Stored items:
┌──

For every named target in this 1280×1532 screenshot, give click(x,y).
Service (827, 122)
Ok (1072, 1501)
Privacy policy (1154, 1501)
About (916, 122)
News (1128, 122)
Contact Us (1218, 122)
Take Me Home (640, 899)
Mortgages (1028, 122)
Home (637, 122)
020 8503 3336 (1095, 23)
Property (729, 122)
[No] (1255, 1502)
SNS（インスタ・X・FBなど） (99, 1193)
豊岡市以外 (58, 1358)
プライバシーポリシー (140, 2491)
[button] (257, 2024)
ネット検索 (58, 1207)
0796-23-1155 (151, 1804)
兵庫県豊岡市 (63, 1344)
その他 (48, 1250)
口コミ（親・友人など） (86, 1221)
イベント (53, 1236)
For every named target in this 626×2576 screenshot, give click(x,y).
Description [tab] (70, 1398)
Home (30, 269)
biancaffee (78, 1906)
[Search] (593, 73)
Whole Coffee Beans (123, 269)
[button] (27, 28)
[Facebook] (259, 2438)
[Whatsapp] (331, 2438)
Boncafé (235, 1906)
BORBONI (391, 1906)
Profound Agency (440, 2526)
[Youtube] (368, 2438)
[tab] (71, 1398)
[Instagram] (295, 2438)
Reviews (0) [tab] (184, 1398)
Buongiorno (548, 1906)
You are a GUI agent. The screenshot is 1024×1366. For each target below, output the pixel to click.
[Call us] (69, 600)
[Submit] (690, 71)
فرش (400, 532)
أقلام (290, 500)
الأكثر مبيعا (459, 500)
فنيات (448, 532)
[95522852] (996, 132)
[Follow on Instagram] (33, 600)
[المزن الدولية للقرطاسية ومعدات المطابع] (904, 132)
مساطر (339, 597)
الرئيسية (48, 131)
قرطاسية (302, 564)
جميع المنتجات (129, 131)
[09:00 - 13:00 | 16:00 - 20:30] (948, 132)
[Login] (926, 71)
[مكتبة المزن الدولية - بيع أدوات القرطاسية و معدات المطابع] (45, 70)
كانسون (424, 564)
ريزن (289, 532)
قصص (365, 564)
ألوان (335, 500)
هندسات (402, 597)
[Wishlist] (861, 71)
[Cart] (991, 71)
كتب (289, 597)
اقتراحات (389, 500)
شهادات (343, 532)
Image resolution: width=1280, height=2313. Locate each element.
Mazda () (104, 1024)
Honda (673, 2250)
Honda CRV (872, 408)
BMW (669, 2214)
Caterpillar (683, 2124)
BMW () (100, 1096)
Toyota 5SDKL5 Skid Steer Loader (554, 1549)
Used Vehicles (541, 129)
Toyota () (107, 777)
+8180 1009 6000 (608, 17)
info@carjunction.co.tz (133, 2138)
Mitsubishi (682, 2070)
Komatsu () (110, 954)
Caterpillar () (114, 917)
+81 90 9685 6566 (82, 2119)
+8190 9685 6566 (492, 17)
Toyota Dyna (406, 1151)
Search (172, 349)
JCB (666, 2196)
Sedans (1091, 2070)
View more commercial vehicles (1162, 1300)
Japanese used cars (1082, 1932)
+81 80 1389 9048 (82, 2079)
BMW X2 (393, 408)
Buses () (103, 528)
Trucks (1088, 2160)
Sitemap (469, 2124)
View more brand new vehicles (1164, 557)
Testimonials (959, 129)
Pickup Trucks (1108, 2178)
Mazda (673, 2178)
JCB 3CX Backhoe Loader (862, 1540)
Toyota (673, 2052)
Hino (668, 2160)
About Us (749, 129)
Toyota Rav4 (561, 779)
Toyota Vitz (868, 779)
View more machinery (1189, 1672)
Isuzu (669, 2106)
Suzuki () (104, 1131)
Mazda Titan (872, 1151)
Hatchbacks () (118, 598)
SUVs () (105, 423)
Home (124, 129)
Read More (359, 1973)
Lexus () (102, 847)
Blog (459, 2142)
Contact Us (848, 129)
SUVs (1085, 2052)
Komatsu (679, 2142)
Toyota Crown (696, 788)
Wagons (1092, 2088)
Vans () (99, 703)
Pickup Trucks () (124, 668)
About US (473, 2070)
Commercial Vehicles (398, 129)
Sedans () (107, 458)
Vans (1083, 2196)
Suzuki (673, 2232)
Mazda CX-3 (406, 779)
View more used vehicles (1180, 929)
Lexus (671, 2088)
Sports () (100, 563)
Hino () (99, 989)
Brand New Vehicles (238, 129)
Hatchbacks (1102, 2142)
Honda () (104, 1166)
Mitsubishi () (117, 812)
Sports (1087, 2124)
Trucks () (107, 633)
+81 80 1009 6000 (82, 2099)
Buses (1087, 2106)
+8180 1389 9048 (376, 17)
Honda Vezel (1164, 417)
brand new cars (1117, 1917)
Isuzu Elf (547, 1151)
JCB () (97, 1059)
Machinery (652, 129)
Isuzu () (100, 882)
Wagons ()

└──

> Exercise brief: Your answer must be every record above, set down exactly as written.

> Answer to this problem:
For every named target in this 1280×1532 screenshot, give click(x,y).
Service (827, 122)
Ok (1072, 1501)
Privacy policy (1154, 1501)
About (916, 122)
News (1128, 122)
Contact Us (1218, 122)
Take Me Home (640, 899)
Mortgages (1028, 122)
Home (637, 122)
020 8503 3336 (1095, 23)
Property (729, 122)
[No] (1255, 1502)
SNS（インスタ・X・FBなど） (99, 1193)
豊岡市以外 (58, 1358)
プライバシーポリシー (140, 2491)
[button] (257, 2024)
ネット検索 (58, 1207)
0796-23-1155 (151, 1804)
兵庫県豊岡市 (63, 1344)
その他 (48, 1250)
口コミ（親・友人など） (86, 1221)
イベント (53, 1236)
For every named target in this 626×2576 screenshot, give click(x,y).
Description [tab] (70, 1398)
Home (30, 269)
biancaffee (78, 1906)
[Search] (593, 73)
Whole Coffee Beans (123, 269)
[button] (27, 28)
[Facebook] (259, 2438)
[Whatsapp] (331, 2438)
Boncafé (235, 1906)
BORBONI (391, 1906)
Profound Agency (440, 2526)
[Youtube] (368, 2438)
[tab] (71, 1398)
[Instagram] (295, 2438)
Reviews (0) [tab] (184, 1398)
Buongiorno (548, 1906)
You are a GUI agent. The screenshot is 1024×1366. For each target below, output the pixel to click.
[Call us] (69, 600)
[Submit] (690, 71)
فرش (400, 532)
أقلام (290, 500)
الأكثر مبيعا (459, 500)
فنيات (448, 532)
[95522852] (996, 132)
[Follow on Instagram] (33, 600)
[المزن الدولية للقرطاسية ومعدات المطابع] (904, 132)
مساطر (339, 597)
الرئيسية (48, 131)
قرطاسية (302, 564)
جميع المنتجات (129, 131)
[09:00 - 13:00 | 16:00 - 20:30] (948, 132)
[Login] (926, 71)
[مكتبة المزن الدولية - بيع أدوات القرطاسية و معدات المطابع] (45, 70)
كانسون (424, 564)
ريزن (289, 532)
قصص (365, 564)
ألوان (335, 500)
هندسات (402, 597)
[Wishlist] (861, 71)
[Cart] (991, 71)
كتب (289, 597)
اقتراحات (389, 500)
شهادات (343, 532)
Image resolution: width=1280, height=2313. Locate each element.
Mazda () (104, 1024)
Honda (673, 2250)
Honda CRV (872, 408)
BMW (669, 2214)
Caterpillar (683, 2124)
BMW () (100, 1096)
Toyota 5SDKL5 Skid Steer Loader (554, 1549)
Used Vehicles (541, 129)
Toyota () (107, 777)
+8180 1009 6000 (608, 17)
info@carjunction.co.tz (133, 2138)
Mitsubishi (682, 2070)
Komatsu () (110, 954)
Caterpillar () (114, 917)
+81 90 9685 6566 (82, 2119)
+8190 9685 6566 (492, 17)
Toyota Dyna (406, 1151)
Search (172, 349)
JCB (666, 2196)
Sedans (1091, 2070)
View more commercial vehicles (1162, 1300)
Japanese used cars (1082, 1932)
+81 80 1389 9048 (82, 2079)
BMW X2 (393, 408)
Buses () (103, 528)
Trucks (1088, 2160)
Sitemap (469, 2124)
View more brand new vehicles (1164, 557)
Testimonials (959, 129)
Pickup Trucks (1108, 2178)
Mazda (673, 2178)
JCB 3CX Backhoe Loader (862, 1540)
Toyota (673, 2052)
Hino (668, 2160)
About Us (749, 129)
Toyota Rav4 (561, 779)
Toyota Vitz (868, 779)
View more machinery (1189, 1672)
Isuzu (669, 2106)
Suzuki () (104, 1131)
Mazda Titan (872, 1151)
Hatchbacks () (118, 598)
SUVs () (105, 423)
Home (124, 129)
Read More (359, 1973)
Lexus () (102, 847)
Blog (459, 2142)
Contact Us (848, 129)
SUVs (1085, 2052)
Komatsu (679, 2142)
Toyota Crown (696, 788)
Wagons (1092, 2088)
Vans () (99, 703)
Pickup Trucks () (124, 668)
About US (473, 2070)
Commercial Vehicles (398, 129)
Sedans () (107, 458)
Vans (1083, 2196)
Suzuki (673, 2232)
Mazda CX-3 (406, 779)
View more used vehicles (1180, 929)
Lexus (671, 2088)
Sports () (100, 563)
Hino () (99, 989)
Brand New Vehicles (238, 129)
Hatchbacks (1102, 2142)
Honda () (104, 1166)
Mitsubishi () (117, 812)
Sports (1087, 2124)
Trucks () (107, 633)
+81 80 1009 6000 (82, 2099)
Buses (1087, 2106)
+8180 1389 9048 (376, 17)
Honda Vezel (1164, 417)
brand new cars (1117, 1917)
Isuzu Elf (547, 1151)
JCB () (97, 1059)
Machinery (652, 129)
Isuzu () (100, 882)
Wagons ()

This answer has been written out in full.